Dean Henderson’s career with FedEx ended abruptly when a reckless driver plowed into his company truck and mangled his leg. His doctor will decide this week if it needs to be amputated. No longer able to drive, stripped of value in our commodity culture, he was tossed aside by the company. He became human refuse. He spends most of his days, because of the swelling and the pain, with his leg raised on a recliner in the tiny apartment in Fairfax, Va., he shares with his stepsister. He struggles without an income and medical insurance, and he fears his future.

Henderson is not alone. Workers in our corporate state earn little when they work—Henderson made $18 an hour—and they are abandoned when they can no longer contribute to corporate profits. It is the ethic of the free market. It is the cost of unfettered capitalism. And it is plunging tens of millions of discarded workers into a collective misery and rage that is beginning to manifest itself in a dangerous right-wing backlash.

“This happened while I was wearing their uniform and driving one of their company vehicles,” Henderson, a 40-year-old military veteran, told me. “My foot is destroyed. I have a fused ankle. I have had over a dozen surgeries. It hurts to wear a sock. I was limping pretty badly, but in the spring of 2008 FedEx said I had to come back to work and sit in a chair. It saved them money on workers’ compensation payments. I worked a call center job and answered telephones. I did that for three months. I had my ankle fused in January 2009, and then FedEx fired me. I was discarded. They washed their hands of me and none of this was my fault.”

Our destitute working class is beginning to grasp that Barack Obama and other elected officials in Washington, who speak in a cloying feel-your-pain language, are liars. They are not attempting to prevent wages from sinking, unemployment from mounting, foreclosures from ripping apart communities, banks from looting the U.S. Treasury or jobs from being exported. The gap between our stark reality and the happy illusions peddled by smarmy television news personalities and fatuous academic and financial experts, as well as oily bureaucrats and politicians, is becoming too wide to ignore. Those cast aside are reaching out to anyone, no matter how buffoonish or ignorant, who promises that the parasites and courtiers who serve the corporate state will disappear. Right-wing rage is being fused with right-wing populism. And once this takes hold, a protofascism will sweep across our blighted landscape fueled by a mounting personal and economic despair. Take a look at Sinclair Lewis’ “It Can’t Happen Here.” It is a good window into what awaits us.

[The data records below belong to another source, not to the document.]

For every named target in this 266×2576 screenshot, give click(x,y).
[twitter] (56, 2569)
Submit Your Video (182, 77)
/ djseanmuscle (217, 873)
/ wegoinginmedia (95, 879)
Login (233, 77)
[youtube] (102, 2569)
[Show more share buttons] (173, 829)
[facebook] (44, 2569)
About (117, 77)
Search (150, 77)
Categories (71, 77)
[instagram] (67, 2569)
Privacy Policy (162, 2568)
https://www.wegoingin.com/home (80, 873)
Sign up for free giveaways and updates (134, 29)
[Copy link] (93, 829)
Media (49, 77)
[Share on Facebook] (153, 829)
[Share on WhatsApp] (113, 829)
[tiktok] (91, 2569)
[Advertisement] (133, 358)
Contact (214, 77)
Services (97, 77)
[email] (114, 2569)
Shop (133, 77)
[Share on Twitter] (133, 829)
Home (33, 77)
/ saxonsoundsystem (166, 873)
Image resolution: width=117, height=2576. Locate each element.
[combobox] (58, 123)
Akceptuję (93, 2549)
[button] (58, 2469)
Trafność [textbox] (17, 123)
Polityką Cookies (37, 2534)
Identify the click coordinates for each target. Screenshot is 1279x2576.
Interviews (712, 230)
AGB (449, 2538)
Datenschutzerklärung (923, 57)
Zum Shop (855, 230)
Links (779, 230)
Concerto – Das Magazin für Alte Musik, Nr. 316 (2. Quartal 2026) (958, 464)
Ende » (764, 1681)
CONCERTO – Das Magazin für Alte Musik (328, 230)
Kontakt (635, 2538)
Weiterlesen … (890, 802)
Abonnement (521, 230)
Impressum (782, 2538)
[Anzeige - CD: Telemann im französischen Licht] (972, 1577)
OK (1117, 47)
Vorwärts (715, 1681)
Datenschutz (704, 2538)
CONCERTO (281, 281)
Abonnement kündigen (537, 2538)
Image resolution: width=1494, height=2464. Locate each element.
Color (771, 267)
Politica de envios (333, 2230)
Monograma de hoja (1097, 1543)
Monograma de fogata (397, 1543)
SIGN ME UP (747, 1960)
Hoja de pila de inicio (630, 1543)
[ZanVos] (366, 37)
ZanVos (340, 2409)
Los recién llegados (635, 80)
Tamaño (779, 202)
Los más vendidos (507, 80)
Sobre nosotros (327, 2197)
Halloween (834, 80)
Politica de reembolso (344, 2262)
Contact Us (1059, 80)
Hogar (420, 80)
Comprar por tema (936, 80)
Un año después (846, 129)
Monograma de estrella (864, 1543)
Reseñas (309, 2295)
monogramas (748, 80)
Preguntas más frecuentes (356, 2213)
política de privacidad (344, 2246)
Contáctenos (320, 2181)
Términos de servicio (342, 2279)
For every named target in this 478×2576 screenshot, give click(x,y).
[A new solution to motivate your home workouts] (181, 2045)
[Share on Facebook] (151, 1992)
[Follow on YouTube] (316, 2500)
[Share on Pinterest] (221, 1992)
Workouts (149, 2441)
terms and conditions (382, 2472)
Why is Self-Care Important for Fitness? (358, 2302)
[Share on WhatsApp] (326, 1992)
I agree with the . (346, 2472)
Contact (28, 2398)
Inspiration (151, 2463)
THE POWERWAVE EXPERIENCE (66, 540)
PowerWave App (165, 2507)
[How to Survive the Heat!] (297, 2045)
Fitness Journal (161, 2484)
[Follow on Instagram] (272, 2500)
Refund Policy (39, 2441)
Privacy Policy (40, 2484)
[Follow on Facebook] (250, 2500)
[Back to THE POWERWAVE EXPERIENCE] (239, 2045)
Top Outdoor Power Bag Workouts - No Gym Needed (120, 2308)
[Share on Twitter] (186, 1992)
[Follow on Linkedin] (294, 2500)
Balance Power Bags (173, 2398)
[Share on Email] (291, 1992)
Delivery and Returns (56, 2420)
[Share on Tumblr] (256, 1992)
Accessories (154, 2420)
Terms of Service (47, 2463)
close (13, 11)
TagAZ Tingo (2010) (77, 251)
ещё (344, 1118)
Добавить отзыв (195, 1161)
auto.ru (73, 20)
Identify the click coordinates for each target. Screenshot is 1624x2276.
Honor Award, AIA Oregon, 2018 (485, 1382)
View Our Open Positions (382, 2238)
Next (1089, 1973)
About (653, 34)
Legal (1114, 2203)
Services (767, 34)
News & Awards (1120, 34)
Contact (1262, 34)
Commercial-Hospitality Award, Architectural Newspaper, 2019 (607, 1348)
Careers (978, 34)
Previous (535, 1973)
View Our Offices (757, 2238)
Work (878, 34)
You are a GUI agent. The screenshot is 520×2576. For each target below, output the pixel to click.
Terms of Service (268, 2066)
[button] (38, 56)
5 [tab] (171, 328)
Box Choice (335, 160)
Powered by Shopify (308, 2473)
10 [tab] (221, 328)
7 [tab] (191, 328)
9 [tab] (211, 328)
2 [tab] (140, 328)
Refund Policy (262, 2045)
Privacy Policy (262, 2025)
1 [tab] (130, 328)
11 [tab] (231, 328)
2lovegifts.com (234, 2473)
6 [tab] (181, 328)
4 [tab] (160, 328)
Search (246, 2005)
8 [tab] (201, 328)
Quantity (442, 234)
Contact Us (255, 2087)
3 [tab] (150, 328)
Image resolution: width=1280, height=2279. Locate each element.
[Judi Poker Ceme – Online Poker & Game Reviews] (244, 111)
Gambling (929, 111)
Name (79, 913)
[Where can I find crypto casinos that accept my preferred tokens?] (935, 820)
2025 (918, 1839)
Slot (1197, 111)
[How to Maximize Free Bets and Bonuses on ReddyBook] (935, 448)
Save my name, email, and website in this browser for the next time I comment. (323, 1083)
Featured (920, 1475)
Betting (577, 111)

“One thing that is very likely to happen is that the gains made in the past forty years by black and brown Americans, and by homosexuals, will be wiped out,” the philosopher Richard Rorty warns in his book “Achieving Our Country.” “Jocular contempt for women will come back into fashion. The words ‘nigger’ and ‘kike’ will once again be heard in the workplace. All the sadism which the academic Left has tried to make unacceptable to its students will come flooding back. All the resentment which badly educated Americans feel about having their manners dictated to them by college graduates will find an outlet.”

Whoever rides to power on the back of this rage will swiftly broker a deal with corporations and corporate overlords. But by then it will be too late. Dissent will become a form of treason. The security state will be quickly cemented in place. The bankrupt liberal class, which abandoned the working class and the fight for basic civil liberties, will be reviled, discredited and impotent. America will develop its own peculiar form of Christian fascism.

Obama, entranced with power and prestige, is more interested in courting the elite than saving the disenfranchised. The president, when asked to name a business executive he admires, cited Frederick Smith of FedEx, although Smith is a union-busting Republican. Smith, who was a member of Yale’s secret Skull & Bones Society along with George W. Bush, served as John McCain’s finance chair. I guess Obama is hoping for some cash. And Smith has a lot of it. He founded FedEx in 1971, and the company had more than $35 billion in revenue in the fiscal year that ended in May. Smith is rich and powerful, but there is no ethical system, religious or secular, that would hold him up as a man worthy of emulation. Those who make vast profits at the expense of workers and the common good are not moral. They are not worthy of adulation. They build fortunes and little monuments to themselves off the pain and suffering of people like Henderson. Jesus called them “vipers.”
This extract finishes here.